#### [Texte]
▼▼▼

La betterave est une espèce bisannuelle. Maintenue dans le sol après maturité, non seulement son rendement ne diminue pas, mais tend même à augmenter grâce à l’allongement du cycle, avec des gains quotidiens pouvant atteindre 800 kg/jour/ha. Dans les expériences réalisées plusieurs fois dans le cadre de cette étude, avec ce système dit in situ (en parcelle), la racine peut être conservée au moins 30 à 40 jours, voire jusqu’au mois de mai pour la récolte d’hiver, à condition d’être saine et non blessée. A l’évidence, la méthode sous-entend de réquisitionner la parcelle qui ne peut être libérée que petit à petit. Ceci ne permet pas de préparer le sol pour un second semis en système intensif ou superintensif à 2 ou 3 culture/an. Même si le phénomène n’a jamais été très flagrant, il y a aussi l’inconvénient constaté au champ d’une certaine tendance à la montée à graines, surtout sur la Jaune géante de Vauriac dans les Dehs de Bassita I. L’autre technique de conservation de la betterave qui n’est pas des moindres, testée avec succès, est l’ensilage de la racine après hachage en mélange binaire 50/50 avec la paille broyée d’avoine. Que ce soit pour la conservation en sacs ou en silo taupinière, la betterave ensilée est restée intacte et sans traces de moisissures, d’odeur désagréable ou d’élévation de température. Aucune remarque particulière défavorable n’a été non plus signalée durant son utilisation, sur la production laitière ou la santé des vaches laitières.
Après récolte, la racine de betterave reste un organe végétal vivant qui transpire, respire, et dégage de l’eau et de la chaleur aux dépends de ses réserves. C’est aussi un organe qui reste sensible aux attaques des maladies de conservation. Dans les pays d’Europe à hiver rigoureux, la betterave se conserve au froid naturel à une température négative ou proche de zéro où l’activité physiologique et l’infection par les champignons est presqu’à l’arrêt. Au Maroc, des conditions d’hiver très froid proches de celles de l’Europe, ne sont vérifiées qu’en haute montagne dont on a expliqué que le développement de la betterave n’est vraiment pas possible. Dans la présente étude, les essais ont été réalisés plutôt dans les grandes régions d’élevage bovin, à hiver un peu froid (Figure 1, Tableau 7), soit au pied de la montagne (Cusange/ Louata), un peu plus continentales (Derouat) et par curiosité, à Mazaria sur la côte atlantique où il fait généralement beaucoup moins froid.

▲▲▲

#### [À faire]
1. Répondez aux questions suivantes d'après le texte sur la conservation de la betterave.
(a) Combien de temps la racine peut-elle être conservée au moins avec le système in situ ?
(b) Avec quoi la racine hachée est-elle mélangée pour l'ensilage ?
(c) Quelle localité de la côte atlantique a accueilli des essais ?
2. Relevez dans le texte sur la conservation de la betterave les signes d'altération dont la betterave ensilée est restée exempte.
3. Poursuivez le texte sur la conservation de la betterave après sa dernière phrase.

#### [Données fournies]
▼▼▼

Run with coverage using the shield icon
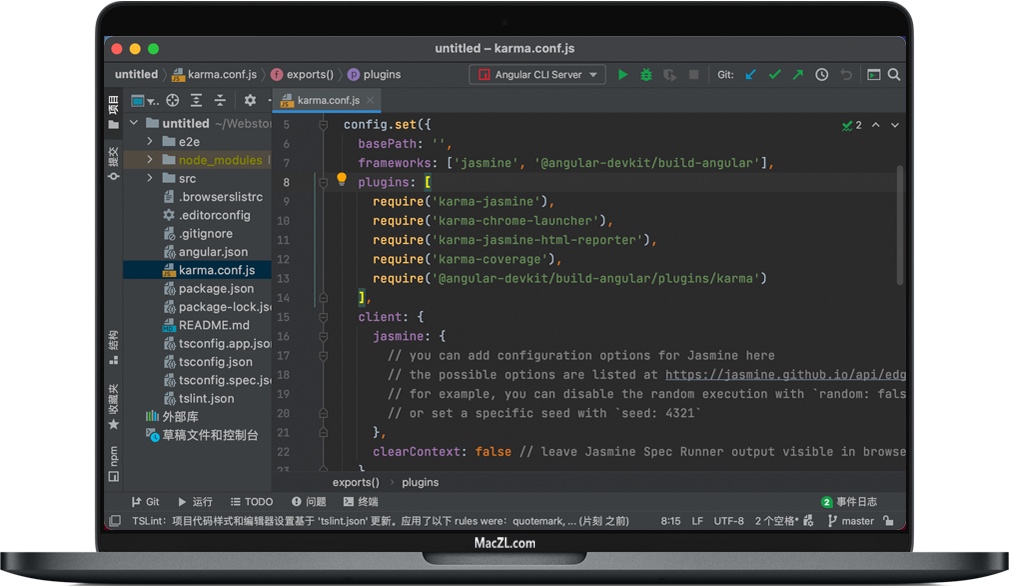tap(670, 74)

▲▲▲

#### [Corrigé]
1.
(a) Au moins 30 à 40 jours, voire jusqu'au mois de mai pour la récolte d'hiver.
(b) Avec de la paille broyée d'avoine, en mélange binaire 50/50.
(c) Mazaria.

2. Des traces de moisissures, une odeur désagréable, une élévation de température.

3.
Déposée à l’air libre sous un filet noir d’ombrière, à Mazaria la perte de poids de la racine n’a pas été importante, en particulier pour la variété Gerty (7 %). Par contre, il a été noté un taux de pourriture très élevé, vraisemblablement dû à l’humidité de la mer et/ou à la pluie survenue en automne, conjugué au réchauffement des lots (Tableau 7). Dans les autres régions, la perte de poids en conservant la racine dans des hangars semi-ouverts, a été par contre très importante mais la pourriture quasi-nulle. Au bout de quatre mois à quatre mois et demi de conservation, on constate aussi un certain noircissement interne des racines avec une baisse de la qualité évaluée au laboratoire par l’UFL, l’UFV, et les autres critères de qualité (Tableau 5 et 6). Dans les conditions réelles de la nature expérimentées, avec des températures hivernales autour de 8-10 °C la nuit et 15-20 °C le jour, les réactions internes sont encore physiologiquement actives même si elles ne sont pas à leur maximum. Ces phénomènes de catabolisme qui se traduisent par des pertes d’eau, d’hydrates de carbone, d’azote, et par une certaine augmentation des minéraux par effet de concentration, ont été depuis longtemps signalés sur la betterave dans la littérature. Ils sont marqués surtout sur la MS (-12 %) lorsque la racine séjourne dans les silos au-delà d’une période de six mois. De même qu’il a été signalé qu’en cas de manque d’aération, on peut aussi assister à d’importants dégâts de pourriture par réchauffement du silo au printemps.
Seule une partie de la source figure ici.